### [Stated problem A]
According to the GTFS conversion tutorial, what does the shapes.txt file draw out?
### [Stated problem B]
Please write out the passage of the GTFS conversion tutorial from "Category: GIS" up to and including "data in QGIS.".

### [Extract to read]

━━━━━━━━

Category: GIS

Converting a transit agency’s GTFS to shapefile and GeoJSON with QGIS

Many years ago I wrote a tutorial on how to use an ArcGIS plugin to convert a transit agency’s GTFS package – a group of files that describe when and where their buses and trains stop – into files that could easily be manipulated by popular GIS desktop software.

That was so long ago, before I became an expert in using QGIS, a free and open source alternative to ArcGIS.

This tutorial will show you how to convert GTFS to a shapefile and to GeoJSON so you can edit and visualize the transit data in QGIS.

Prerequisites

First you’ll need to have QGIS installed on your computer (it works with Linux, Mac, and Windows). Second you’ll need a GTFS package for the transit agency of your choice (here’s the one for Pace Suburban Bus*, which operates all suburban transit buses in Chicagoland). You can find another transit agency around the world on the GTFS Data Exchange website.

Section 1: Let’s start

  1. Open QGIS.
  2. Load your GTFS data into the QGIS table of contents (also called the Layers Panel). Click Layer>Add Layer>Add Delimited Text Layer. You will be adding one or two files depending on which ones are provided.

    QGIS add delimited text layer

    Add delimited text layer.

  3. Now, here it can get tricky. Not all transit agencies provide a “shapes.txt” file. The shapes.txt file draws out the routes of buses and trains. If it’s not provided, that’s fine, but if you turn them into routes based on the stops.txt data, then you will have funny looking and impossible routes.

━━━━━━━━

### [Data records]
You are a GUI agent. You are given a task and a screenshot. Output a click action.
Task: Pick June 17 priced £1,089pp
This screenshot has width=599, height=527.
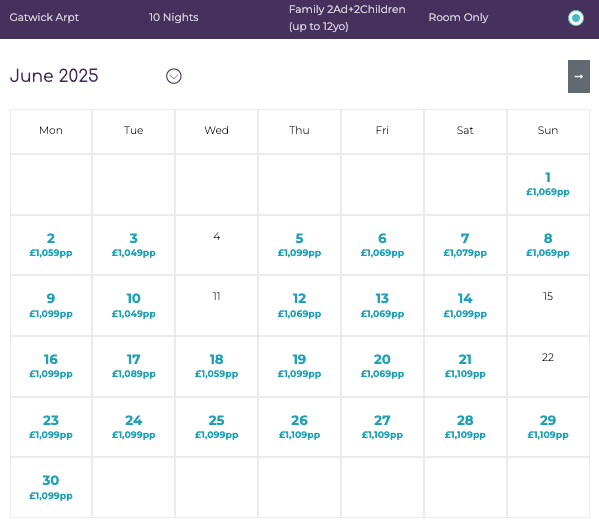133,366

━━━━━━━━

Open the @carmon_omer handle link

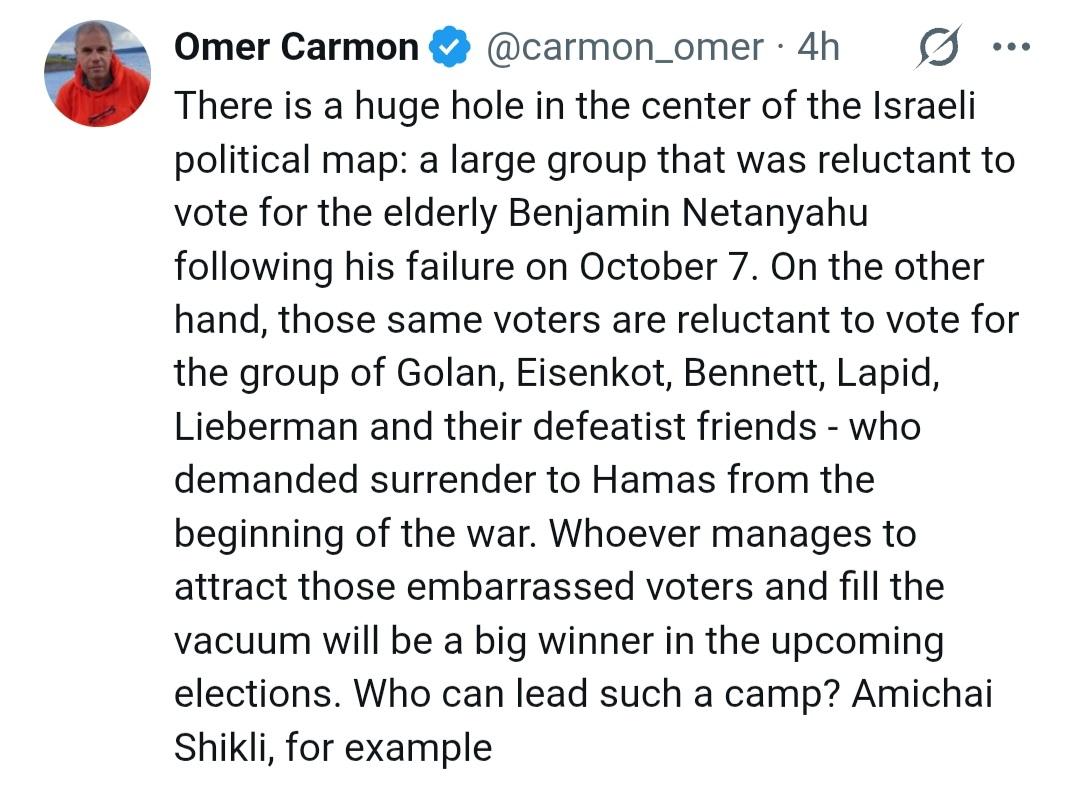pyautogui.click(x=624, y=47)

━━━━━━━━

### [Final result A]
The routes of buses and trains.

### [Final result B]
Category: GIS

Converting a transit agency’s GTFS to shapefile and GeoJSON with QGIS

Many years ago I wrote a tutorial on how to use an ArcGIS plugin to convert a transit agency’s GTFS package – a group of files that describe when and where their buses and trains stop – into files that could easily be manipulated by popular GIS desktop software.

That was so long ago, before I became an expert in using QGIS, a free and open source alternative to ArcGIS.

This tutorial will show you how to convert GTFS to a shapefile and to GeoJSON so you can edit and visualize the transit data in QGIS.